Gemeenten en UWV kunnen meer doen voor werkgevers

Werkgevers maken weinig gebruik van de dienstverlening die gemeenten en UWV bieden. De meesten bedienen zich van andere kanalen, zoals uitzendbureaus of een eigen netwerk. Dat moet anders, omdat kwetsbare groepen nu buiten beeld blijven.

Gemeenten en UWV werken steeds meer samen om de dienstverlening richting werkgevers te verbeteren, vaak onder de noemer van (regionaal) ‘Werkgevers Service Punt’. Werkgevers kunnen daar terecht voor de invulling van vacatures, informatie over de mogelijkheden van subsidies en instrumenten bij het aannemen van mensen met weinig opleiding of een arbeidsbeperking, en advies over de organisatorische voorwaarden. De dienstverlening voorziet in een duidelijke vraag: circa de helft van de werkgevers is in beginsel bereid om mensen vanuit een uitkering in dienst te nemen, een vergelijkbaar percentage staat open voor iemand met een arbeidsbeperking. Bij steeds meer werkgevers maakt maatschappelijke betrokkenheid onderdeel uit van het bedrijfsmodel en commiteren zij zich aan het in dienst nemen van werkzoekenden vanuit een achterstandssituatie, zoals bijvoorbeeld met de banenafspraak.

Toch maakt slechts krap een vijfde van de werkgevers bij het vervullen van vacatures gebruik van de diensten van gemeenten en UWV, zoals aangeboden via werkgeversservicepunten. Waar gaat het mis? Is dit een probleem, en zo ja, wat kunnen gemeenten en UWV hieraan doen?

Voor een deel komt dit doordat de dienstverlening bij veel werkgevers niet voldoende bekend is. Het grootste deel van de werkgevers heeft geen idee wat gemeenten en UWV voor ze kunnen betekenen wanneer ze op zoek zijn naar personeel (‘ik heb nog nooit van het werkgeversservicepunt gehoord’).

Meeste werkgevers gebruiken liever andere kanalen

De belangrijkste reden is echter dat de meeste werkgevers de voorkeur geven aan andere kanalen, zoals uitzendbureaus. Zo blijkt uit een inspectieonderzoek dat de veelal kleine en middelgrote werkgevers in de scheepsbouw en -reparatie voornamelijk werven via intermediairs of binnen de eigen sector. Dat is toch niet zo erg, zou je zeggen. Veel gemeenten en UWV-vestigingen schrijven werkzoekenden met een uitkering voor om zich ook in te schrijven bij een uitzendbureau. De werkgever komt dan via het uitzendbureau uiteindelijk toch ook in contact met een klant van de gemeente of UWV?

GEGEVENS VOOR OPDRACHT

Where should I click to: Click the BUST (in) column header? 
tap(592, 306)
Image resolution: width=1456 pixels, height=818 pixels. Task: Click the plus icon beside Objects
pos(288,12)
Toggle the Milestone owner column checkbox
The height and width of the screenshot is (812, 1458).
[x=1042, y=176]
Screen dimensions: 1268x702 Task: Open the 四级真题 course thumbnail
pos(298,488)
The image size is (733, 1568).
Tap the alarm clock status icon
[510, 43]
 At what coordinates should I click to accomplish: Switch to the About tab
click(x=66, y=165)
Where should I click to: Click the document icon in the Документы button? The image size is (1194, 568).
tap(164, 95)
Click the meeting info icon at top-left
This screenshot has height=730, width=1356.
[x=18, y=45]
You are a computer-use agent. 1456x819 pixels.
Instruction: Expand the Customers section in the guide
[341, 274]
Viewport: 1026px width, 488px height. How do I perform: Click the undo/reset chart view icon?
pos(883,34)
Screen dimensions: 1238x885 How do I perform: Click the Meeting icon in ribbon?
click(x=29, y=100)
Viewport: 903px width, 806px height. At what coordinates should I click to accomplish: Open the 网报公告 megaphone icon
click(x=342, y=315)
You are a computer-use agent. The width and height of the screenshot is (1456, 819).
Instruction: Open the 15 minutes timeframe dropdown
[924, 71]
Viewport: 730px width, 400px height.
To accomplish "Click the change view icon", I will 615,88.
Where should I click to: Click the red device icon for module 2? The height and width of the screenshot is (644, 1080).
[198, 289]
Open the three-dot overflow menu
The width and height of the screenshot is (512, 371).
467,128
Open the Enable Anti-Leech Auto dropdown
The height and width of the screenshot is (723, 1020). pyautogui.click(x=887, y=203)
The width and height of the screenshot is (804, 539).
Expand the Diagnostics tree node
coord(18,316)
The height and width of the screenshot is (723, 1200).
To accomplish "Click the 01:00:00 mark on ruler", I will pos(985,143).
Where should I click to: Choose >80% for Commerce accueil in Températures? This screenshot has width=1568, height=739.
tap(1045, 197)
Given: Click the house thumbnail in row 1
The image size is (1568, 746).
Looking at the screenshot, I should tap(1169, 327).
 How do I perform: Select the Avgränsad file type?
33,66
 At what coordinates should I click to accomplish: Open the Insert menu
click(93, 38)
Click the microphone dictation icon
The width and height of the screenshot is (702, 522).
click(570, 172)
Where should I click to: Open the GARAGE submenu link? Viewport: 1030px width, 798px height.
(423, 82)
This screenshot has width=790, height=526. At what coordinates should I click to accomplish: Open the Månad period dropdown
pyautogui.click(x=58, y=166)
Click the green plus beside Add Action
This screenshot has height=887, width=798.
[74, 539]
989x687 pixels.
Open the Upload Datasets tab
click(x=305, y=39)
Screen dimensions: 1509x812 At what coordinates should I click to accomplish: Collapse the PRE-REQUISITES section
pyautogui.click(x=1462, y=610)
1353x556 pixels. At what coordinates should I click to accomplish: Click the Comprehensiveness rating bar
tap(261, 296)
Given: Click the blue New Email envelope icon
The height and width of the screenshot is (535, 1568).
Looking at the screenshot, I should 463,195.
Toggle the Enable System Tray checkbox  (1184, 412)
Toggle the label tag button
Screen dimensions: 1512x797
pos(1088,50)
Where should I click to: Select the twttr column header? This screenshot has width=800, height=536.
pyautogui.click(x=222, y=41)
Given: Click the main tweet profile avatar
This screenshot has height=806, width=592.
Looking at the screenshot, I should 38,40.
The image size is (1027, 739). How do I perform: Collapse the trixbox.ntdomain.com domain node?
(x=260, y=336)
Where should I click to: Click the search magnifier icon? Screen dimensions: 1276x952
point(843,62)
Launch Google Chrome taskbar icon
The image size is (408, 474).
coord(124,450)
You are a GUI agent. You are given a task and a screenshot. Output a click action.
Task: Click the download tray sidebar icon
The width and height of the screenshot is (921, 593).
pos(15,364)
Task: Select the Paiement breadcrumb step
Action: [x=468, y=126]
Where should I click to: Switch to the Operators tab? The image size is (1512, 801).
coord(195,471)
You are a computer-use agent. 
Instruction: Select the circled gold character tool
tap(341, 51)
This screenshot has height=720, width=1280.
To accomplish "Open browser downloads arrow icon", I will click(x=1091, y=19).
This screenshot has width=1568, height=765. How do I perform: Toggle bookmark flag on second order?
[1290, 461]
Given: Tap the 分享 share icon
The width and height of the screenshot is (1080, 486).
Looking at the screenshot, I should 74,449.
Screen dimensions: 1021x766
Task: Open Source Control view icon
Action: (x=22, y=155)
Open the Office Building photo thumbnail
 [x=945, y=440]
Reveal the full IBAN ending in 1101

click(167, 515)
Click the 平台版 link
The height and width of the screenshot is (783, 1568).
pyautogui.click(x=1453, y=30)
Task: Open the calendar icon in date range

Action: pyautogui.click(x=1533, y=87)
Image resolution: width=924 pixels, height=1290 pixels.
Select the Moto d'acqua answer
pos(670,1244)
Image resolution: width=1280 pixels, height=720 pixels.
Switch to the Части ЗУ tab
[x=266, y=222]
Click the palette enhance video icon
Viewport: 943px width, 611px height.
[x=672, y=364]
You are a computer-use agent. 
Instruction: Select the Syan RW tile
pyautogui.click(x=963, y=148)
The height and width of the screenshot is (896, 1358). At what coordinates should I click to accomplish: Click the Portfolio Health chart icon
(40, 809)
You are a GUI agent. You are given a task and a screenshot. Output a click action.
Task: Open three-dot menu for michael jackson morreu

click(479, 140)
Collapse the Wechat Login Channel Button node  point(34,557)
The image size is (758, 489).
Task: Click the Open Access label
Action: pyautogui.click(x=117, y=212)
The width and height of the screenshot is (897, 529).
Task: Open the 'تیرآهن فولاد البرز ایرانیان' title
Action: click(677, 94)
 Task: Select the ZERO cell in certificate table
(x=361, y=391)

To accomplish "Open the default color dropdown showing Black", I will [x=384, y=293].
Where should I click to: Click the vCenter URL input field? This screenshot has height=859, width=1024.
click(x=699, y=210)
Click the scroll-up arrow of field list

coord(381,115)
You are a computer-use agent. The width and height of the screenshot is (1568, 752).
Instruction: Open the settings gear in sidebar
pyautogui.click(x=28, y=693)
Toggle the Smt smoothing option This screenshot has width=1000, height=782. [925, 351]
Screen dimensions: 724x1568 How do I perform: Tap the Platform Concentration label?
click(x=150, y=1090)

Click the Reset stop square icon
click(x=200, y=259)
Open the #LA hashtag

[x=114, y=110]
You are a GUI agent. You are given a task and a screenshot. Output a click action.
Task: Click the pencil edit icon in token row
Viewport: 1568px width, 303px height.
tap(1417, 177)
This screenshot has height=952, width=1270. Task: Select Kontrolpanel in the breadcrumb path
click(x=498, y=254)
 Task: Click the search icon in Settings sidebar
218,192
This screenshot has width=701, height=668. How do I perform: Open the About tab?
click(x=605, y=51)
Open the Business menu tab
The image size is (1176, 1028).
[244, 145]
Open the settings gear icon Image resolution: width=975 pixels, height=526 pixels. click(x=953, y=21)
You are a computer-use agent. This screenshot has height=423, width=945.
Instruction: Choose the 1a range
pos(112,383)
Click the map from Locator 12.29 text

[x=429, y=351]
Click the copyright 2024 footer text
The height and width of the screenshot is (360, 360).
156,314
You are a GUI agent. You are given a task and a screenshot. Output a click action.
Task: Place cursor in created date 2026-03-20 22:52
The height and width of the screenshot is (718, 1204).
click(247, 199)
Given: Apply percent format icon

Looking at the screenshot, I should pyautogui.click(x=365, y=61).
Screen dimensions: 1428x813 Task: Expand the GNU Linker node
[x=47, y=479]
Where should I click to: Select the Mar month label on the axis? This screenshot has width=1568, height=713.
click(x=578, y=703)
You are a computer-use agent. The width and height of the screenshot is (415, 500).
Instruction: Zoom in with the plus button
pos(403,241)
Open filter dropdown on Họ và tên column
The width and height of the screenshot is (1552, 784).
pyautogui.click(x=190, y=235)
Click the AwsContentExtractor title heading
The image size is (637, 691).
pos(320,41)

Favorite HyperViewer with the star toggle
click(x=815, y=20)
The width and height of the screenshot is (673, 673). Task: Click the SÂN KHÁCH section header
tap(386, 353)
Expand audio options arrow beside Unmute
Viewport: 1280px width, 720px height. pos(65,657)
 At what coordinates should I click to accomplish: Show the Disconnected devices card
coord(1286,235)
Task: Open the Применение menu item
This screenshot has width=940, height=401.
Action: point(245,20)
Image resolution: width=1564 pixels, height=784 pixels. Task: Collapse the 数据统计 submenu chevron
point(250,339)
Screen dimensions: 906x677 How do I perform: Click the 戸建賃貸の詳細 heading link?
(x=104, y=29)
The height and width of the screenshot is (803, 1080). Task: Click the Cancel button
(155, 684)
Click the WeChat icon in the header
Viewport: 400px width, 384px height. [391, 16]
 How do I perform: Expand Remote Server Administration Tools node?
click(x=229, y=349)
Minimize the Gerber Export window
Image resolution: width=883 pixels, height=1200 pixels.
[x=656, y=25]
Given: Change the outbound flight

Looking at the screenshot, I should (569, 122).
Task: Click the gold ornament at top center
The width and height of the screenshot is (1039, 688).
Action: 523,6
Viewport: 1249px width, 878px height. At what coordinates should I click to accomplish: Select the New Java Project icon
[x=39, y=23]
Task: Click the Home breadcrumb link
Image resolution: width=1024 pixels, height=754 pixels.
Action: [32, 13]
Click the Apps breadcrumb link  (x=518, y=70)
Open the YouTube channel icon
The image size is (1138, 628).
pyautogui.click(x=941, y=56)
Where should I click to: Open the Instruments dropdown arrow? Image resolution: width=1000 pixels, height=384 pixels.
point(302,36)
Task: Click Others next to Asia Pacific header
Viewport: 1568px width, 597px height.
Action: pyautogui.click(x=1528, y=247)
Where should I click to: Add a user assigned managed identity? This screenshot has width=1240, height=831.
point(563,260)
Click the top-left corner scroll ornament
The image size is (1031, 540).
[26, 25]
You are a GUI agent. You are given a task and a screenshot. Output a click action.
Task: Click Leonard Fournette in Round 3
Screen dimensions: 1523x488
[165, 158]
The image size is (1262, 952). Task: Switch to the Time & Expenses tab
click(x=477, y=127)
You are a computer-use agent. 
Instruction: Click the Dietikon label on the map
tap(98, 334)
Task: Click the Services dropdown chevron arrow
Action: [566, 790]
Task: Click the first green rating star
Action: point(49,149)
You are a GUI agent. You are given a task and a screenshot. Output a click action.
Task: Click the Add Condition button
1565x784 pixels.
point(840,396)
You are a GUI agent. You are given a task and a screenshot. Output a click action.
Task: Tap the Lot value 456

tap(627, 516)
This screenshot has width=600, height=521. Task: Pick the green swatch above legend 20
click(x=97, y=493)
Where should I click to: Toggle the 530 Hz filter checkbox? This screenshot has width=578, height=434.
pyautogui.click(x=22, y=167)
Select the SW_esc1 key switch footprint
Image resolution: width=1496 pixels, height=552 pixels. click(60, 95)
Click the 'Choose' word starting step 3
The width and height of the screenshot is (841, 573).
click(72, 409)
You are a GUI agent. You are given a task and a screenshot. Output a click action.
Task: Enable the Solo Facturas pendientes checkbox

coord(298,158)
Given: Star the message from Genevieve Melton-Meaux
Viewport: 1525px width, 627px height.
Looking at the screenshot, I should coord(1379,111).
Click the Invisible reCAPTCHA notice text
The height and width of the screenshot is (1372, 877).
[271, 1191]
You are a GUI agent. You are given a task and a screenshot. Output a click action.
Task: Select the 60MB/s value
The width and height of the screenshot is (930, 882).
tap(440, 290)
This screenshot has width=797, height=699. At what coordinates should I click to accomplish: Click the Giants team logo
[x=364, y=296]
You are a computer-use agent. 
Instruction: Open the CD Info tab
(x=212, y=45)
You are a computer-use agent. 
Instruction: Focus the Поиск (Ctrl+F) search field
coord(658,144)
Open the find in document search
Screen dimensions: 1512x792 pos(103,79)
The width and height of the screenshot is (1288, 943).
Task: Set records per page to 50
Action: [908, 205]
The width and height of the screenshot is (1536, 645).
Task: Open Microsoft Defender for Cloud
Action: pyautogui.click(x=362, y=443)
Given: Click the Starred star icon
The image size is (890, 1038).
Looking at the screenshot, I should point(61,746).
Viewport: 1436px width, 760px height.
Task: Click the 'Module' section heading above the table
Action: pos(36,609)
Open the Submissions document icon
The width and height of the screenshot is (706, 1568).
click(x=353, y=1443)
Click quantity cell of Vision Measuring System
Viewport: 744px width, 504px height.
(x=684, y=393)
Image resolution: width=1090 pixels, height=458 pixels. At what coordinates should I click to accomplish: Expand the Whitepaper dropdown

OPDRACHT 1
Hernoem in de tekst over gemeenten en UWV "intermediairs" tot "bemiddelaars" en geef het stuk van "De belangrijkste reden" tot en met "gemeente of UWV?" opnieuw weer.
OPDRACHT 2
Kun je in de lijst, van de regel met "Click the Reset stop square icon" tot en met de regel met "tap(1417, 177)", elk getal in de antwoordcoördinaten met 58 verhogen en alleen die regels volledig opnieuw geven?
De lijst heeft niets te maken met de tekst over gemeenten en UWV.

ANTWOORD 1
De belangrijkste reden is echter dat de meeste werkgevers de voorkeur geven aan andere kanalen, zoals uitzendbureaus. Zo blijkt uit een inspectieonderzoek dat de veelal kleine en middelgrote werkgevers in de scheepsbouw en -reparatie voornamelijk werven via bemiddelaars of binnen de eigen sector. Dat is toch niet zo erg, zou je zeggen. Veel gemeenten en UWV-vestigingen schrijven werkzoekenden met een uitkering voor om zich ook in te schrijven bij een uitzendbureau. De werkgever komt dan via het uitzendbureau uiteindelijk toch ook in contact met een klant van de gemeente of UWV?

ANTWOORD 2
Click the Reset stop square icon
click(x=258, y=317)
Open the #LA hashtag

[x=172, y=168]
You are a GUI agent. You are given a task and a screenshot. Output a click action.
Task: Click the pencil edit icon in token row
Viewport: 1568px width, 303px height.
tap(1475, 235)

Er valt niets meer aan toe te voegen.